(TASK INSTRUCTIONS):
Lay out the lines below as a numbered list, skipping any blank lines.

[Saved entries]
==========

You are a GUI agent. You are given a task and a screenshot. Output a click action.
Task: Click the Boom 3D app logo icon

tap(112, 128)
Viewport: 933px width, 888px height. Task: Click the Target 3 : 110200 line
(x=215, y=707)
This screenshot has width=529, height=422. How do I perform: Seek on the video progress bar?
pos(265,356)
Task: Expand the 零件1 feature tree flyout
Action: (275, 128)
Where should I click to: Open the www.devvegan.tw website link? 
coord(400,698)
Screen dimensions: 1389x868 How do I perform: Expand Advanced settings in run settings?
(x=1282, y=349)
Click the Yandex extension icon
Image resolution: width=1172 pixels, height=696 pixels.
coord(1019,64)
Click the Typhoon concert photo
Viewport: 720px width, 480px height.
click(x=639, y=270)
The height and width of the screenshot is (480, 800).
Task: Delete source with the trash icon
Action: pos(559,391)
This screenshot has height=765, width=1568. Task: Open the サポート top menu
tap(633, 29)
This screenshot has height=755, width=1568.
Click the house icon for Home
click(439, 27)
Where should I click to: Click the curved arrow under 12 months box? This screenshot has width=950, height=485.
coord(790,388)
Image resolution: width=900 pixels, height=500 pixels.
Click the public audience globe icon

==========

(ANSWER):
1. You are a GUI agent. You are given a task and a screenshot. Output a click action.
2. Task: Click the Boom 3D app logo icon
3. tap(112, 128)
4. Viewport: 933px width, 888px height. Task: Click the Target 3 : 110200 line
5. (x=215, y=707)
6. This screenshot has width=529, height=422. How do I perform: Seek on the video progress bar?
7. pos(265,356)
8. Task: Expand the 零件1 feature tree flyout
9. Action: (275, 128)
10. Where should I click to: Open the www.devvegan.tw website link? 
11. coord(400,698)
12. Screen dimensions: 1389x868 How do I perform: Expand Advanced settings in run settings?
13. (x=1282, y=349)
14. Click the Yandex extension icon
15. Image resolution: width=1172 pixels, height=696 pixels.
16. coord(1019,64)
17. Click the Typhoon concert photo
18. Viewport: 720px width, 480px height.
19. click(x=639, y=270)
20. The height and width of the screenshot is (480, 800).
21. Task: Delete source with the trash icon
22. Action: pos(559,391)
23. This screenshot has height=765, width=1568. Task: Open the サポート top menu
24. tap(633, 29)
25. This screenshot has height=755, width=1568.
26. Click the house icon for Home
27. click(439, 27)
28. Where should I click to: Click the curved arrow under 12 months box? This screenshot has width=950, height=485.
29. coord(790,388)
30. Image resolution: width=900 pixels, height=500 pixels.
31. Click the public audience globe icon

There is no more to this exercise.